* **How to complete this task**: Please look for the string "Given" below and report every line in which it occurs.

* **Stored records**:
"""

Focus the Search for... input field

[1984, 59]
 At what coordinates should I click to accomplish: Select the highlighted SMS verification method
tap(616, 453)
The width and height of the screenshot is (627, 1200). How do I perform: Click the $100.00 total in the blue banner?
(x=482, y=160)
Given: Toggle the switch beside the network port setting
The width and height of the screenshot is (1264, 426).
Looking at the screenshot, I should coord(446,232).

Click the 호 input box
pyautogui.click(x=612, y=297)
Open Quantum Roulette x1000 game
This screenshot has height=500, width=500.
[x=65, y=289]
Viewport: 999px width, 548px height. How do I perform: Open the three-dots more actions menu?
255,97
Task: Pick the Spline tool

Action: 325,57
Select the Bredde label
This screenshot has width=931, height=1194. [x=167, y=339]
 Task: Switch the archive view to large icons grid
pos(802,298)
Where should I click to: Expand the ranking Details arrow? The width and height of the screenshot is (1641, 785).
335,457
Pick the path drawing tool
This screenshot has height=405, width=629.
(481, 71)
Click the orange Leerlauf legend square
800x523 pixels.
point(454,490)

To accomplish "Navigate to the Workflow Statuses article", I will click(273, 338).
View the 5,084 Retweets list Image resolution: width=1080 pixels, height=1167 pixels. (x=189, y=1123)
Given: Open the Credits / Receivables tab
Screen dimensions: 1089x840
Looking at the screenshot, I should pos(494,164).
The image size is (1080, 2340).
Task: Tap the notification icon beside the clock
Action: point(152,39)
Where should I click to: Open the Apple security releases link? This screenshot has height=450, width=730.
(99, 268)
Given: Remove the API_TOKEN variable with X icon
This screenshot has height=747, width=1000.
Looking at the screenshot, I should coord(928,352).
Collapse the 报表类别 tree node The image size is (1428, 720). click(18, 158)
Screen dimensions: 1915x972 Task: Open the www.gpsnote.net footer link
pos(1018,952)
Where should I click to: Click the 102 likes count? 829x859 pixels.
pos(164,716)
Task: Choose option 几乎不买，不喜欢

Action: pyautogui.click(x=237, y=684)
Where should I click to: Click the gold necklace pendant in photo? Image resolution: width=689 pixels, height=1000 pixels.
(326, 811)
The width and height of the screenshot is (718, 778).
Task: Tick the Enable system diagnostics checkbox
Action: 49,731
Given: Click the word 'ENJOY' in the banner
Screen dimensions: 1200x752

"""

* **Expected output**:
Given: Toggle the switch beside the network port setting
Given: Open the Credits / Receivables tab
Given: Remove the API_TOKEN variable with X icon
Given: Click the word 'ENJOY' in the banner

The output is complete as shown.